Deciphering the Molecular Machinery—Influence of sE-Cadherin on Tumorigenic Traits of Prostate Cancer Cells

Simple Summary Despite recent advances in the therapeutic management of metastasized prostate cancer, disease progression is still inevitable, with often fatal outcomes. Elucidating molecular mechanisms crucial to cancer development and progression is therefore necessary to find ways to interfere in metastatic processes and ultimately improve prognosis. Since soluble (s)E-cadherin is elevated in the serum of patients with prostate cancer, we investigated its influence on prostate cancer cell behavior in vitro. Exposure to sE-cadherin increased the systemic spread of the cells.
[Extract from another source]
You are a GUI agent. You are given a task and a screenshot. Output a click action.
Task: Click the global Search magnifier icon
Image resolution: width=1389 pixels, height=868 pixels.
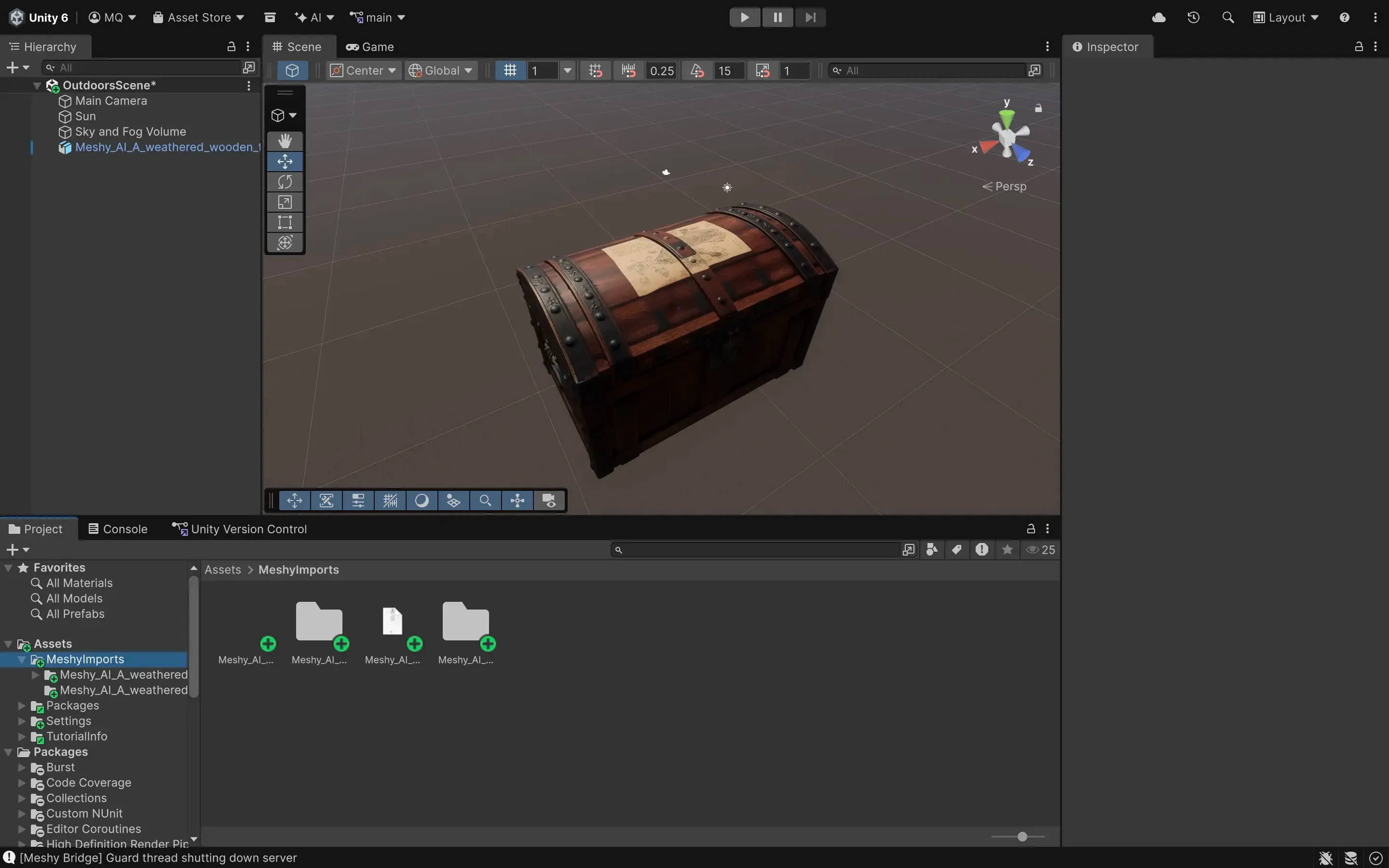(x=1228, y=17)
Thus, targeting sE-cadherin might be a novel and innovative concept to treat advanced PCa. Abstract The serum level of soluble (s)E-cadherin is elevated in several malignancies, including prostate cancer (PCa). This study was designed to investigate the effects of sE-cadherin on the behavior of PCa cells in vitro, with the aim of identifying a potential therapeutic target. Growth as well as adhesive and motile behavior were evaluated in PC3, DU-145, and LNCaP cells. Flow cytometry was used to assess cell cycle phases and the surface expression of CD44 variants as well as α and β integrins. Confocal microscopy was utilized to visualize the distribution of CD44 variants within the cells. Western blot was applied to investigate expression of α3 and β1 integrins as well as cytoskeletal and adhesion proteins. Cell growth was significantly inhibited after exposure to 5 µg/mL sE-cadherin and was accompanied by a G0/G1-phase arrest. Adhesion of cells to collagen and fibronectin was mitigated, while motility was augmented. CD44v4, v5, and v7 expression was elevated while α3 and β1 integrins were attenuated. Blocking integrin α3 reduced cell growth and adhesion to collagen but increased motility. sE-cadherin therefore appears to foster invasive tumor cell behavior, and targeting it might serve as a novel and innovative concept to treat advanced PCa.